Task statement:
Would you please output the lines from the one holding "1456x819 pixels. Task: Click" to the end of the entries, exactly and with no others?

Data provided:
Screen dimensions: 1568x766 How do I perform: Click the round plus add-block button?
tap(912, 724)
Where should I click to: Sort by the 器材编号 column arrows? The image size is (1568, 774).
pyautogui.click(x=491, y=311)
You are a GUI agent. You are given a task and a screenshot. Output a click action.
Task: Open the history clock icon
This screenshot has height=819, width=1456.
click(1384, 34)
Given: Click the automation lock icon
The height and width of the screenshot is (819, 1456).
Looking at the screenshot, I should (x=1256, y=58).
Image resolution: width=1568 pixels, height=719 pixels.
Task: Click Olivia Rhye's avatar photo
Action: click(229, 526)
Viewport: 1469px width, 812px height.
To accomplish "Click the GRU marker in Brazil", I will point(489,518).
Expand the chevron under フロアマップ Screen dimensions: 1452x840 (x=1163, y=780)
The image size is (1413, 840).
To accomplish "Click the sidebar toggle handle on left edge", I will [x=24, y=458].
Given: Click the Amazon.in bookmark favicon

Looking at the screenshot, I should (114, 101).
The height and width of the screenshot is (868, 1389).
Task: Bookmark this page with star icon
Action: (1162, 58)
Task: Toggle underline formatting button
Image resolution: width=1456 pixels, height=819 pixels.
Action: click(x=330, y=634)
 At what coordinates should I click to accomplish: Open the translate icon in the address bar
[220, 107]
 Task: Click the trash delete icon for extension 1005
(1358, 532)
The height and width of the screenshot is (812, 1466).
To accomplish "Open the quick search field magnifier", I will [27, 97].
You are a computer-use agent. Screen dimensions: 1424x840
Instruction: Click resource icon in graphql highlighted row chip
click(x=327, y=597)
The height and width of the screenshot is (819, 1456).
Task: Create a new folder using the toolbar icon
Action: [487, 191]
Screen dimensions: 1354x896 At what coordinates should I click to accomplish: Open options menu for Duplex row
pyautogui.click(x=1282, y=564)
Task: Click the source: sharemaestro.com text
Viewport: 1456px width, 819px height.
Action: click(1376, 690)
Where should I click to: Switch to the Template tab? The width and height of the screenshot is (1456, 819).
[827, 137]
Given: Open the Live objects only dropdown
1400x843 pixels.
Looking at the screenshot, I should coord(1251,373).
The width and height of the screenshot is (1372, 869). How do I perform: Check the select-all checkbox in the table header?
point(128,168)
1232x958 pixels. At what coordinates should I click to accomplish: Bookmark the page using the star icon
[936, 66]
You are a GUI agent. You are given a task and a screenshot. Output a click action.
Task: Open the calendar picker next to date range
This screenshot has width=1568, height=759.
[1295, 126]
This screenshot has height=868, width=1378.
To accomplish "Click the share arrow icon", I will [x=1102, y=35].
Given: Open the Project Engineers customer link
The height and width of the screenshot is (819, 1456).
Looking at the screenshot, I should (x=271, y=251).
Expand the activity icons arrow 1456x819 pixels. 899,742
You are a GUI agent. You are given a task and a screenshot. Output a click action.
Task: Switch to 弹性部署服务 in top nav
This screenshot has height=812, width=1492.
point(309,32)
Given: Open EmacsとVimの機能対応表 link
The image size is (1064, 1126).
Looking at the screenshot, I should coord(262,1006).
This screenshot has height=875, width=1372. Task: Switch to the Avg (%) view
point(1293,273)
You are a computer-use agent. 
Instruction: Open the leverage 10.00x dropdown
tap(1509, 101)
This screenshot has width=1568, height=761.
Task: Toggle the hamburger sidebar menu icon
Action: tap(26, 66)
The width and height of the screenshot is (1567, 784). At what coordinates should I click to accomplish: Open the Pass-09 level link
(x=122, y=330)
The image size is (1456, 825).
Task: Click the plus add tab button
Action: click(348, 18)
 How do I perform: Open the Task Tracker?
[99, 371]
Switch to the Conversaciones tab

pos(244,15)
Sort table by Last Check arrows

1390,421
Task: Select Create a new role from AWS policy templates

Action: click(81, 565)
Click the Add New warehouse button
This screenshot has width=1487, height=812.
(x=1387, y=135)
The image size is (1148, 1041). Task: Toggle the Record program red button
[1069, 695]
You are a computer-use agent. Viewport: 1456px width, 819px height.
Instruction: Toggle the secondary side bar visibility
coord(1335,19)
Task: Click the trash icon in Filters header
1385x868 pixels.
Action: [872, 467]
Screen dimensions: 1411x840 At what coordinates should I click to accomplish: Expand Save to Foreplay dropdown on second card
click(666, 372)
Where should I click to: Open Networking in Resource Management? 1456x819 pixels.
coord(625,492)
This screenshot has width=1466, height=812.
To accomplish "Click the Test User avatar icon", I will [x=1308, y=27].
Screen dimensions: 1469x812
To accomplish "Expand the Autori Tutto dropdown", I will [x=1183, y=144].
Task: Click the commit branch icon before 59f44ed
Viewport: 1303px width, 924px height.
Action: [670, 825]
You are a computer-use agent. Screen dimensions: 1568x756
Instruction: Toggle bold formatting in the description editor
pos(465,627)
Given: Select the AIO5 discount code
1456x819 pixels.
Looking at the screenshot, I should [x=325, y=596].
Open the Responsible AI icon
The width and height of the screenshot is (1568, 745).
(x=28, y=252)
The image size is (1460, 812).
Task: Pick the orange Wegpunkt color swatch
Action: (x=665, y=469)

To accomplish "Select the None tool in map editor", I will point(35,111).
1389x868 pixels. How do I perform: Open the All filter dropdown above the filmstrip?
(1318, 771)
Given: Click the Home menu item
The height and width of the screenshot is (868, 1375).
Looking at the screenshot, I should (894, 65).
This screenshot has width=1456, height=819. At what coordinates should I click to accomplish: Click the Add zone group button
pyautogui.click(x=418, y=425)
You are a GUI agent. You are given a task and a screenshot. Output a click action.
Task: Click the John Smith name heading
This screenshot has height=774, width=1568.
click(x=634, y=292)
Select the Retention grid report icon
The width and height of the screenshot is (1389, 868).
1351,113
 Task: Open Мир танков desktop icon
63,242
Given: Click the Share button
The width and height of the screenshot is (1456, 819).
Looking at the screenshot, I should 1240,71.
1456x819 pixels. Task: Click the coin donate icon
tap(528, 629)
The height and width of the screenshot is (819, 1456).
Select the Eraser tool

Result:
1456x819 pixels. Task: Click the coin donate icon
tap(528, 629)
The height and width of the screenshot is (819, 1456).
Select the Eraser tool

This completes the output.